Wash the avocado. Cut it in half lengthwise without cutting through the large seed in the middle.

Hold the cut avocado in one hand. Put your other hand on the top of the avocado. Twist, and the top half should easily come off. Still holding the bottom half in your hand, whack the seed with a knife blade, so the knife penetrates into the seed somewhat. Lift the knife and the seed comes with it.

Cut the halves into quarters. Put the tip of the knife between the skin and the flesh of the avocado. Lift the skin, removing it, while pulling it downward. It should peel right away. Cut the quarters into rough 1/2 inch cubes. Place in a bowl.

Italian

Combine the fennel seed with the red wine vinegar, oregano, scallions and basil.

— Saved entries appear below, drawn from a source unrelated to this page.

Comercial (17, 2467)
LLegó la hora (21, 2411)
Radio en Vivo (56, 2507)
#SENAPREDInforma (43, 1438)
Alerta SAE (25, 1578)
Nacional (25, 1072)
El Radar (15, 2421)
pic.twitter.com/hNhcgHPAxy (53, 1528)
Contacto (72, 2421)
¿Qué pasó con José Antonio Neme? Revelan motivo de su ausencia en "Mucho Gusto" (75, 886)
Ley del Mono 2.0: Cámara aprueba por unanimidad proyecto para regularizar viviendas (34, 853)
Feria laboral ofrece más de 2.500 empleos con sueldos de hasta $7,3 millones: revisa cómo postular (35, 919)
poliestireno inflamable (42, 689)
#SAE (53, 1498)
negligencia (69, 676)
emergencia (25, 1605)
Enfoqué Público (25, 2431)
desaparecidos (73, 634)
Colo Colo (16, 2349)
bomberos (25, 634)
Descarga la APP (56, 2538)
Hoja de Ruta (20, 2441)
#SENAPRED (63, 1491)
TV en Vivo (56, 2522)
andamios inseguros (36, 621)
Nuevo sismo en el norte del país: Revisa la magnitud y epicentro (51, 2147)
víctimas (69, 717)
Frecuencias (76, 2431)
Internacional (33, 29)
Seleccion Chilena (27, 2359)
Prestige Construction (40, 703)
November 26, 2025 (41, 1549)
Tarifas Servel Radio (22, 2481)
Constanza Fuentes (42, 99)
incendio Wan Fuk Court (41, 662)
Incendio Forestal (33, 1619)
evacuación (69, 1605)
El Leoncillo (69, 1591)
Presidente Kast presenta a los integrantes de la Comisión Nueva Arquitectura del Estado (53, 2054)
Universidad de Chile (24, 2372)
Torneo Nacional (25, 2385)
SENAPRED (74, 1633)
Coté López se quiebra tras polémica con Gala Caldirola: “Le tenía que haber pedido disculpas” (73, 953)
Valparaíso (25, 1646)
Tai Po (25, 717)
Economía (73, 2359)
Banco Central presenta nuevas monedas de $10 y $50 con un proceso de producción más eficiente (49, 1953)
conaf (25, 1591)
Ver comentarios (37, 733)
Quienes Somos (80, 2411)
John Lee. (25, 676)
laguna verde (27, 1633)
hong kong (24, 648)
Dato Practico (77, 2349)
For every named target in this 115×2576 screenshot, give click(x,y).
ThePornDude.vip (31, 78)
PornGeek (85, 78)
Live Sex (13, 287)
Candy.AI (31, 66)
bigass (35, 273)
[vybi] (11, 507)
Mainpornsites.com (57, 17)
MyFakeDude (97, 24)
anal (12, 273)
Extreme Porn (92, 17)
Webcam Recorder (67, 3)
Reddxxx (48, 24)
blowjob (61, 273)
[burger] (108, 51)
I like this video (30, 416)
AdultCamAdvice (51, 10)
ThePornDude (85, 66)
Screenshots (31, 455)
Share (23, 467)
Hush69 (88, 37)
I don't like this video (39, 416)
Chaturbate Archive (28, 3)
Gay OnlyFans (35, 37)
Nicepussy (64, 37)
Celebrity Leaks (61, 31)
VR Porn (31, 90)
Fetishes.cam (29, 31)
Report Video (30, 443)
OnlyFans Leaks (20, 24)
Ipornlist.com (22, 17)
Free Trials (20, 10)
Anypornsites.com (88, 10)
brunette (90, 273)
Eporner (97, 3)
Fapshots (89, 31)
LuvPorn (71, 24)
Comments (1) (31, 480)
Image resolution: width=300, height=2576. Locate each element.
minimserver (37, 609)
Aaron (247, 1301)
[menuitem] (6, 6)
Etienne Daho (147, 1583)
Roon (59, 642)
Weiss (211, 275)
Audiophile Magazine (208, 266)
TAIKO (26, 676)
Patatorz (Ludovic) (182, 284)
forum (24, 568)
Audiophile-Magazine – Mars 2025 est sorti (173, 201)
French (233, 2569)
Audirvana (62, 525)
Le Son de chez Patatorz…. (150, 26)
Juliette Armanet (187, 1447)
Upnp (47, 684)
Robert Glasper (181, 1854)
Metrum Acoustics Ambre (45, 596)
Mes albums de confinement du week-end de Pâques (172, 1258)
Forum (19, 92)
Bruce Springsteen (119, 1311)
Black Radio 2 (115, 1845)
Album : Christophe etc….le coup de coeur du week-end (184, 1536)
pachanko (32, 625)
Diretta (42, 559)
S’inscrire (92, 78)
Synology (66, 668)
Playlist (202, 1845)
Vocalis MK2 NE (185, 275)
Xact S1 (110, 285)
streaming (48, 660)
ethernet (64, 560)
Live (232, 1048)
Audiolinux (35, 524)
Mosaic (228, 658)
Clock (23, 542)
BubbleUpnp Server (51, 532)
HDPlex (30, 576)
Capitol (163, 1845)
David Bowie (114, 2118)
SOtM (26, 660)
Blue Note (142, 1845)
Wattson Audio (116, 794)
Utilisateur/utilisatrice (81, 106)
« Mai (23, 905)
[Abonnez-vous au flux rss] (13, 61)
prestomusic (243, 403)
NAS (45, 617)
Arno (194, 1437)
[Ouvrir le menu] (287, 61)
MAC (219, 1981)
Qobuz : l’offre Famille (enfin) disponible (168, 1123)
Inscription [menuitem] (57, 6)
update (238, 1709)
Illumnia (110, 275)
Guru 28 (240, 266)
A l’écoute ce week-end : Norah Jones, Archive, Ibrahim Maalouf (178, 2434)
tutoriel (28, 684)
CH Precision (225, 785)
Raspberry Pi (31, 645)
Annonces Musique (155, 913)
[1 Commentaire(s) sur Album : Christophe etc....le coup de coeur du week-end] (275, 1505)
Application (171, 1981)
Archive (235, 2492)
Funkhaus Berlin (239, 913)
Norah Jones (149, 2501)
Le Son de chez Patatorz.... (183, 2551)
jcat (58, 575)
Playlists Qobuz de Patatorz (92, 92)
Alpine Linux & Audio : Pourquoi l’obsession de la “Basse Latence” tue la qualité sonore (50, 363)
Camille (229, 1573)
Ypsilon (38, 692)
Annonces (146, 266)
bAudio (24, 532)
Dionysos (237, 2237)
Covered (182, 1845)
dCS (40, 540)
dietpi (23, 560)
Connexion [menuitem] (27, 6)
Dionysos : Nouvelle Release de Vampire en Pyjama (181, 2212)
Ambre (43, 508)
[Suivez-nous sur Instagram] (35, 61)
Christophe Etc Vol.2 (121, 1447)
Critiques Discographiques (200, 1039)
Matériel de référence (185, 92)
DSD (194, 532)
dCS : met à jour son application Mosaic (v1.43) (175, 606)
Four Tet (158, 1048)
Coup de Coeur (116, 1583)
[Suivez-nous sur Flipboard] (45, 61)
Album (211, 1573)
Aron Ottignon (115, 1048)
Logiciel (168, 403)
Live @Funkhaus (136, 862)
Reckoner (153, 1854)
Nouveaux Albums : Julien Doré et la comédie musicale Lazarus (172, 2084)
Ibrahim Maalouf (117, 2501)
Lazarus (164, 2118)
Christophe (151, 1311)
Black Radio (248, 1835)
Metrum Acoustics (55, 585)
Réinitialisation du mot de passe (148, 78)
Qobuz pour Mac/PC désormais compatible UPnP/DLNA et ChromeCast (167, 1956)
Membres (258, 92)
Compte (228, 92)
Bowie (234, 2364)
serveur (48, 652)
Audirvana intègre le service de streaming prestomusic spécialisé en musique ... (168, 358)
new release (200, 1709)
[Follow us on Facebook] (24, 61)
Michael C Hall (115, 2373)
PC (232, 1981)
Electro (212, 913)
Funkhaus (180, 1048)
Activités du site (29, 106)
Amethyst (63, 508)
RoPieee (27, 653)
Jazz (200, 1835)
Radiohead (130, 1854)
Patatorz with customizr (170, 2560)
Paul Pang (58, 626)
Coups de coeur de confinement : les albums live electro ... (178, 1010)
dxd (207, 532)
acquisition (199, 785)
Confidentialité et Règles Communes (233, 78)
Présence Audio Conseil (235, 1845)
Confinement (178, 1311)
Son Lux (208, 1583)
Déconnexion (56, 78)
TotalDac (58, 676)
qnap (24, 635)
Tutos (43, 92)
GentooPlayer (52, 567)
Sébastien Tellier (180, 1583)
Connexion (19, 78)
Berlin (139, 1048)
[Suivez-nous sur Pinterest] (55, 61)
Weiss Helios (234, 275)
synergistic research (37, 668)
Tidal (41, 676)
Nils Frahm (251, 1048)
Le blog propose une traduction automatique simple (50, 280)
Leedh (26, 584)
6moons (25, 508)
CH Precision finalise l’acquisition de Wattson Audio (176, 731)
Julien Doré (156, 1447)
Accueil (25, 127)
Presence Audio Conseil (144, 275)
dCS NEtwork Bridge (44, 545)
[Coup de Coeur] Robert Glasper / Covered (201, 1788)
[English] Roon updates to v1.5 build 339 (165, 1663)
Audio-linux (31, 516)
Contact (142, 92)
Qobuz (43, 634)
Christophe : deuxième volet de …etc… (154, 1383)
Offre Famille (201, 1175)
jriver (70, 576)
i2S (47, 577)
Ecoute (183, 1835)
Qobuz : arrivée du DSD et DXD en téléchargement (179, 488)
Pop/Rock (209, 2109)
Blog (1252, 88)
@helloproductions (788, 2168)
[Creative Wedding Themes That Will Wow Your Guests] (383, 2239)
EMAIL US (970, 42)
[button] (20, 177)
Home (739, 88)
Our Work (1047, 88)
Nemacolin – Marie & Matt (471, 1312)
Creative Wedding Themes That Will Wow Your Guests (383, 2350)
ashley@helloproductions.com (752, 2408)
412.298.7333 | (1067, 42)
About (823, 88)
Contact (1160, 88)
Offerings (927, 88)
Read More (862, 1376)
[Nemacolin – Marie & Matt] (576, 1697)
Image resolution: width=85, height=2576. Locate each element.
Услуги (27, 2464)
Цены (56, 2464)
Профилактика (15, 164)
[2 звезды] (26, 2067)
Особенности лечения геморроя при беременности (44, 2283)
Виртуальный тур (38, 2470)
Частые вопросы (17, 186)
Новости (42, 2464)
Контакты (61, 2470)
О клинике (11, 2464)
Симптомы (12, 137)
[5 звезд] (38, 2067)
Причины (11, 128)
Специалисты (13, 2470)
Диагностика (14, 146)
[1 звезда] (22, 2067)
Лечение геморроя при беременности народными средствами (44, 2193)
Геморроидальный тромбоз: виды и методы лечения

Pour over the avocado cubes. Toss so that every surface of the avocado comes in contact with the red wine vinegar. Salt and pepper to taste.

Add the olive oil to the avocados. Serve over a tossed salad of sliced red onions, cucumbers and torn romaine lettuce.

Southwest

Add the lemon and lime juice, crushed garlic, cumin and red pepper flakes. Whisk until smooth.

Pour the juice mixture over the cubes.

Toss to coat. Roughly chop the tomatoes, jalapenos and jicama. Toss with the avocado cubes. Salt and pepper to taste.